Fecero così e li fecero sedere tutti quanti. Allora egli prese i cinque pani e i due pesci, alzò gli occhi al cielo, recitò su di essi la benedizione, li spezzò e li dava ai discepoli perché li distribuissero alla folla. Tutti mangiarono a sazietà e furono portati via i pezzi loro avanzati: dodici ceste.
Gesù dimostra la sua premura nel non congedare una folla in difficoltà di cibo. Una
premura attenta a coinvolgere:-” Voi stessi date loro da mangiare”. Il poco condiviso,
in obbedienza alla logica del dono, diviene abbondanza al punto di saziare la fame di
molti, fino all’ avanzo per altri affamati. Frutto della condivisione è la
moltiplicazione, frutto della non condivisione è la sottrazione.
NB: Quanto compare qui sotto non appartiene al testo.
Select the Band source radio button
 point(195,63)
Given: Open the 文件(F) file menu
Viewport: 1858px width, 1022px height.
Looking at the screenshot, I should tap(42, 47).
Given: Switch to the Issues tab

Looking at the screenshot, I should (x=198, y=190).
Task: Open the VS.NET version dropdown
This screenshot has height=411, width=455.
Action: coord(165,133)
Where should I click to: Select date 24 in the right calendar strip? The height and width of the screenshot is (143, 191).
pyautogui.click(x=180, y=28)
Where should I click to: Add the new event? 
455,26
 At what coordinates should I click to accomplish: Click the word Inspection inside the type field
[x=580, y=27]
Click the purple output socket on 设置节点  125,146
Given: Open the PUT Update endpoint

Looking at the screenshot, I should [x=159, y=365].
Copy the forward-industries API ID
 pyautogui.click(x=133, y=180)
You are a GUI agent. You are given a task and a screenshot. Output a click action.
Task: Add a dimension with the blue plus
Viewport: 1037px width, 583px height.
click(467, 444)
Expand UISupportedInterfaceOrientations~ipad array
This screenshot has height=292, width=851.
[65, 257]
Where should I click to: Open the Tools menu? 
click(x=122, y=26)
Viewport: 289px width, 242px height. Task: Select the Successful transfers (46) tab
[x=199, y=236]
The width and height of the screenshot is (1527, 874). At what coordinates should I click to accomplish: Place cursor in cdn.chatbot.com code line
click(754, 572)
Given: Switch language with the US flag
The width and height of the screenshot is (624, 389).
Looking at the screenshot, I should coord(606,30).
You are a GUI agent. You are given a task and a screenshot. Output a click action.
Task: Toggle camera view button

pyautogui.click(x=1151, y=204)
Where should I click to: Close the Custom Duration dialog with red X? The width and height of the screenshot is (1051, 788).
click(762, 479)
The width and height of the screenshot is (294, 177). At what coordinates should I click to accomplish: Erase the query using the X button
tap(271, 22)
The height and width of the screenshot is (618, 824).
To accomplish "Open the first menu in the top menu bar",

Dio in Cristo si prende cura della fame dell’ uomo e i discepoli devono essere il
tramite del dono del pane da parte di Dio in Cristo. Un dare pane che diventa il darsi
del pane. La stessa gestualità la troviamo nell’ ultima cena, ma con una variante
decisiva:-“Questo è il mio corpo che è dato per voi”. Il Dio che in Gesù dà il pane è il
Dio che nel corpo e nel sangue di Gesù si fa pane, vita e alleanza amica ad ogni
affamato di cibo, di senso alla vita e di vita eterna. A Dio non basta dare cose buone,
ma dà se stesso, spezzandosi per l’ uomo e offrendosi in pasto all’ uomo per amore
dell’ uomo.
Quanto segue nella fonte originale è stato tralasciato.